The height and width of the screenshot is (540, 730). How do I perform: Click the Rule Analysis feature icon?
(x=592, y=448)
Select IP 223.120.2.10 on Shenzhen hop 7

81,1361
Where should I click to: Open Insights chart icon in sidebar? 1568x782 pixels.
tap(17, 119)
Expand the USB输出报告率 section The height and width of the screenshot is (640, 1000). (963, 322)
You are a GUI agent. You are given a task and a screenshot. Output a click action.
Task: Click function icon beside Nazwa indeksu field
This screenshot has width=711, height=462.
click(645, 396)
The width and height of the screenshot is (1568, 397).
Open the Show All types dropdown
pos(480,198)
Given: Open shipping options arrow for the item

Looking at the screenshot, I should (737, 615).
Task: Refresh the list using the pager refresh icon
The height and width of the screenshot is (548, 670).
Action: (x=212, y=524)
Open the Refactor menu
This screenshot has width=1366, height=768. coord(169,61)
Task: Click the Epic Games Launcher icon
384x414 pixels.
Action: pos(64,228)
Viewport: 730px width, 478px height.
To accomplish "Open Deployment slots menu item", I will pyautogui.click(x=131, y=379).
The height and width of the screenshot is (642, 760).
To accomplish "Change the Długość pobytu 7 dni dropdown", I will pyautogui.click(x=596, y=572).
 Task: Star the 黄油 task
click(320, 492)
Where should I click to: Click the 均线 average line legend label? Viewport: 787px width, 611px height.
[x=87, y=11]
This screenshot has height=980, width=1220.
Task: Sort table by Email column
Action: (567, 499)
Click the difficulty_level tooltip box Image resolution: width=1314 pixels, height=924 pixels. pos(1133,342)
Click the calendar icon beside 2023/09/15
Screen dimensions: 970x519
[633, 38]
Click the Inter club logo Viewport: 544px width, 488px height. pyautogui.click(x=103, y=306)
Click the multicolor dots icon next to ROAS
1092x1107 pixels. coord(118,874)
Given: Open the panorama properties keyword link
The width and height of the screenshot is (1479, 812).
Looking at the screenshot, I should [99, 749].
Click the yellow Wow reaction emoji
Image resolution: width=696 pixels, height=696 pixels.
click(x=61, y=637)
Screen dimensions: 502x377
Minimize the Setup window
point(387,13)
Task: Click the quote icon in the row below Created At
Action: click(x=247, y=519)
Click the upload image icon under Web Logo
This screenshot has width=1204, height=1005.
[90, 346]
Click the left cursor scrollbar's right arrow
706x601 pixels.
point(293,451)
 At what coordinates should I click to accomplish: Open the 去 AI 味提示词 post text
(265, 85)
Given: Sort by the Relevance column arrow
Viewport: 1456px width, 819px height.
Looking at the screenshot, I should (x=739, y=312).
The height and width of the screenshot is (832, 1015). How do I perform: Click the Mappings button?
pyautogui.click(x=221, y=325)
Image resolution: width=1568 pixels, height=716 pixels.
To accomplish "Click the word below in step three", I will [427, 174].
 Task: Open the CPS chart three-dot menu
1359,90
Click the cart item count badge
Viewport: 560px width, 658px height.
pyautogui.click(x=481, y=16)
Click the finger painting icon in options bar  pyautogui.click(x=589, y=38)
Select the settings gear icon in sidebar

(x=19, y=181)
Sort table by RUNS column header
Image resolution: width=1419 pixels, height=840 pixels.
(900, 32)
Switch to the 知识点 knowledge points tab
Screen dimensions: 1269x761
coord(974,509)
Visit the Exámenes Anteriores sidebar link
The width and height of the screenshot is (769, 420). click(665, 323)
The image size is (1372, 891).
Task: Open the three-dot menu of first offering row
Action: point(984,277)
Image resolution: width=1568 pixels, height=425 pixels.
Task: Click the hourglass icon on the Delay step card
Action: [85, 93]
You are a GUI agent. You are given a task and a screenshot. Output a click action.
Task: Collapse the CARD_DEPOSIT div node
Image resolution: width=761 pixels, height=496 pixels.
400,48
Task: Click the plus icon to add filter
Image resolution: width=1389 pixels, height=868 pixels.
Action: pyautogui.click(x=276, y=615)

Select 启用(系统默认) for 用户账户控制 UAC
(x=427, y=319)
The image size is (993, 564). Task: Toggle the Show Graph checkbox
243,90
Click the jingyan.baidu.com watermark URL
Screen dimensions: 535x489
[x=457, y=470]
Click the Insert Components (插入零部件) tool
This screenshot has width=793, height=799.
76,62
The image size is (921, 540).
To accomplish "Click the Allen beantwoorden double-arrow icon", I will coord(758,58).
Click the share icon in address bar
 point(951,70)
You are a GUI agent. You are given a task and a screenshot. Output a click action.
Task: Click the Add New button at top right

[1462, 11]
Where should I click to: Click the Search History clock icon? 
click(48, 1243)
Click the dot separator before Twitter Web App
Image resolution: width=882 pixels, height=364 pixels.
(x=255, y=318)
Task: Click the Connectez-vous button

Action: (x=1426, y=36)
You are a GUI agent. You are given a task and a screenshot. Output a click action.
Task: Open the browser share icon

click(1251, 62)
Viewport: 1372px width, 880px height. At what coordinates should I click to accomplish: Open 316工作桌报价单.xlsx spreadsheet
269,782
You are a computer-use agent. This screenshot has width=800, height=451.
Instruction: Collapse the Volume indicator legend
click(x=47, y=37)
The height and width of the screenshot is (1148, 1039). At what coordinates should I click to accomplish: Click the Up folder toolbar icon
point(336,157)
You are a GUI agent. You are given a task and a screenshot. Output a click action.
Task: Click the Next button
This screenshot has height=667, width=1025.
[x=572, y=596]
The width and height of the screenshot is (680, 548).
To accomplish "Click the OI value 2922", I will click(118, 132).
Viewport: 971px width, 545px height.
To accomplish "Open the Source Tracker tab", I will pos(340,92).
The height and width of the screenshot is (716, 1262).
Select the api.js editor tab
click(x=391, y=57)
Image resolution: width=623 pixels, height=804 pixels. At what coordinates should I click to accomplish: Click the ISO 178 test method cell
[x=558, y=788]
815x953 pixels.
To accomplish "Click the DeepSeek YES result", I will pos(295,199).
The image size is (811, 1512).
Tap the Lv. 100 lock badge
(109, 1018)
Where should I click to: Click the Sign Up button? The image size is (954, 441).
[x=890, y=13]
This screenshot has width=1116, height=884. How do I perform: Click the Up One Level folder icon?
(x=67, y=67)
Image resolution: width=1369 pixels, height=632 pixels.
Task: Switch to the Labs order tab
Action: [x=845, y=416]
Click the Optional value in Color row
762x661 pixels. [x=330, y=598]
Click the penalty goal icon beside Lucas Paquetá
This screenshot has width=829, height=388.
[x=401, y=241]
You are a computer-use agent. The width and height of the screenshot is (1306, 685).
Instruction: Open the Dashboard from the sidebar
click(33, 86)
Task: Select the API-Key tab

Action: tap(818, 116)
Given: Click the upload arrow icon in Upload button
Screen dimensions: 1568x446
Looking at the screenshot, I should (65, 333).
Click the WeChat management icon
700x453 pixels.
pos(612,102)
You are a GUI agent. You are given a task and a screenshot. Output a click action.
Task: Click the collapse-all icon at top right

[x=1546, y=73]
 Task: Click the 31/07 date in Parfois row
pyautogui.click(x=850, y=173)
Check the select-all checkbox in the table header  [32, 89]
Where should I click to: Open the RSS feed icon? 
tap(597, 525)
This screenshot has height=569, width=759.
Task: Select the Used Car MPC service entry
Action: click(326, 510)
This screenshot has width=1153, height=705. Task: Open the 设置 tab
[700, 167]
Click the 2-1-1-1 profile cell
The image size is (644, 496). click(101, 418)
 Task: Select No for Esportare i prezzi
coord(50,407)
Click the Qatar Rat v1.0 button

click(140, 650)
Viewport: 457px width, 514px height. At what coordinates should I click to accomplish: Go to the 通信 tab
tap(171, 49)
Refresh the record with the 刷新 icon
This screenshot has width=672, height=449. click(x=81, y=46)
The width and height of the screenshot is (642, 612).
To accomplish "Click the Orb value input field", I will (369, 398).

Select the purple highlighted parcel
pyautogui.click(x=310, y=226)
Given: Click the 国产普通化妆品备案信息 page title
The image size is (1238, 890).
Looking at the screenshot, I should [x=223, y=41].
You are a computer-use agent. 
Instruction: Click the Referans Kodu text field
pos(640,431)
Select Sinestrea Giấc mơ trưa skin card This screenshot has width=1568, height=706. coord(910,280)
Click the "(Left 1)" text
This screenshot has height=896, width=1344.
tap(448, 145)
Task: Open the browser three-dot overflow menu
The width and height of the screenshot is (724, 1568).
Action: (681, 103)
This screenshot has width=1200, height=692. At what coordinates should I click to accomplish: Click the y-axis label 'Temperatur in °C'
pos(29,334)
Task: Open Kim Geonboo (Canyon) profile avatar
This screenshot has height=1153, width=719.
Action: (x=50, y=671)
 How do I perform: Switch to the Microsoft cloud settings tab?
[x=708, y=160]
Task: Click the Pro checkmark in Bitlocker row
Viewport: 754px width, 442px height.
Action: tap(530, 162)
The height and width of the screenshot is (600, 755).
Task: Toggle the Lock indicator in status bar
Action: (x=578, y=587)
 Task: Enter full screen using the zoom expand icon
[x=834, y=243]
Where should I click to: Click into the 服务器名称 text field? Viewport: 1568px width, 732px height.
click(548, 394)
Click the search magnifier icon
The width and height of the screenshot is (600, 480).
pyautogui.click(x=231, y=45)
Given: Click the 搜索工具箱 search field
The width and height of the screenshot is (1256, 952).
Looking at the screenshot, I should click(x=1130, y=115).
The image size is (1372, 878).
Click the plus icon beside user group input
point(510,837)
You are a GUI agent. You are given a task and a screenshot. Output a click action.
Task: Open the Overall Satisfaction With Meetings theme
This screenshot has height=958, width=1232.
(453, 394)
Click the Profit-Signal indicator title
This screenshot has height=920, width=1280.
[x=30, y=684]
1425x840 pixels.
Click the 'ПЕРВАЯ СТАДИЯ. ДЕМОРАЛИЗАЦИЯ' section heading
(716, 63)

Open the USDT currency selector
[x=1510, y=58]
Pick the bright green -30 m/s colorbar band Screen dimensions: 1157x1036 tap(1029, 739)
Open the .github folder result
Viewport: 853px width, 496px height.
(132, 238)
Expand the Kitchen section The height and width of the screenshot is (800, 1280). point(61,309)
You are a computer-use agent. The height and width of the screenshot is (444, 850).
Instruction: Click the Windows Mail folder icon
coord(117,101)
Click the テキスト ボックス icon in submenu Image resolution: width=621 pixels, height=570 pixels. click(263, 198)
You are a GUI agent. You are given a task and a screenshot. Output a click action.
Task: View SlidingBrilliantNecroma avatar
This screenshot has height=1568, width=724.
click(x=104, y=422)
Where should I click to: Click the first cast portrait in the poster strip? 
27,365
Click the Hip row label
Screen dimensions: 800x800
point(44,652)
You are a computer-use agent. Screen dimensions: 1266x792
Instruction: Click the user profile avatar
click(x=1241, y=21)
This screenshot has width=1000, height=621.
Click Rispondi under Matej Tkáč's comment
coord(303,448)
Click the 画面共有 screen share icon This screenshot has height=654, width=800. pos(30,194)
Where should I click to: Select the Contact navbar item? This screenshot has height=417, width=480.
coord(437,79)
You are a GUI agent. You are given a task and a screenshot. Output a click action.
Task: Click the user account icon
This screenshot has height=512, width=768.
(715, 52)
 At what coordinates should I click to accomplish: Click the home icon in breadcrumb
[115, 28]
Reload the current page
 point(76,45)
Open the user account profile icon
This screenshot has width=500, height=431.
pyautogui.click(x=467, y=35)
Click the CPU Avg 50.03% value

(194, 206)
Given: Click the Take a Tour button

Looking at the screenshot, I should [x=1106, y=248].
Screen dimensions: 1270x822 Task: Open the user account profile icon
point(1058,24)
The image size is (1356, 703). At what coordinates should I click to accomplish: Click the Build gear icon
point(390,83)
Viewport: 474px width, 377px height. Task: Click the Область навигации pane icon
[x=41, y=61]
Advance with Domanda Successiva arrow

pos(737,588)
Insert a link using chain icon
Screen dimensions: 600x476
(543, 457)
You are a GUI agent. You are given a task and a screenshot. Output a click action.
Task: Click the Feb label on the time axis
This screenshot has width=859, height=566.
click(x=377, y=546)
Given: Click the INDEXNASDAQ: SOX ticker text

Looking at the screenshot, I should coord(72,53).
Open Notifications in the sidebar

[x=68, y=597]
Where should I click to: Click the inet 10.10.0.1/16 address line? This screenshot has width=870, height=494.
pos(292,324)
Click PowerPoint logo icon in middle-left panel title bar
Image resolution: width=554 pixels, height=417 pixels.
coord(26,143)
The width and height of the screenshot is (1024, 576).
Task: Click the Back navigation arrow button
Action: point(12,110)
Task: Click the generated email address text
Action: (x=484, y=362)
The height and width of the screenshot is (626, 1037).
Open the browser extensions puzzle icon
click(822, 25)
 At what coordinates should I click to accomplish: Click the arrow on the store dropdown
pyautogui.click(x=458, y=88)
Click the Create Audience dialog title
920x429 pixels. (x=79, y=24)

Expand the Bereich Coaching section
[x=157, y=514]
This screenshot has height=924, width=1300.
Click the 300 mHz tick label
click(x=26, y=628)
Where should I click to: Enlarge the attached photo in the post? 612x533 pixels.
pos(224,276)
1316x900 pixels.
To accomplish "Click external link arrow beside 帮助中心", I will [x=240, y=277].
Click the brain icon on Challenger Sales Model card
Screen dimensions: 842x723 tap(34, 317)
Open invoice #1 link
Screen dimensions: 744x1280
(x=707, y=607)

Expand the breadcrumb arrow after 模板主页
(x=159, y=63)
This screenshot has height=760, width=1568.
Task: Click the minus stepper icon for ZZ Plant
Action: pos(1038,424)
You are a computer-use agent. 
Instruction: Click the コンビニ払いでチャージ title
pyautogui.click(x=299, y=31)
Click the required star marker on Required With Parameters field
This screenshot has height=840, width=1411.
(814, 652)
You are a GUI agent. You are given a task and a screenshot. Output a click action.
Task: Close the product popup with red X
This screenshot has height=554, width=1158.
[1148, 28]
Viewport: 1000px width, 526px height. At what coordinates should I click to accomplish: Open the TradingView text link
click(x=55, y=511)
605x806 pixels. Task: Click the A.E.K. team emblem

------

Across the entries above, count the lines with the word "will" and report that count by itself.

COMPLETED EXERCISE: 9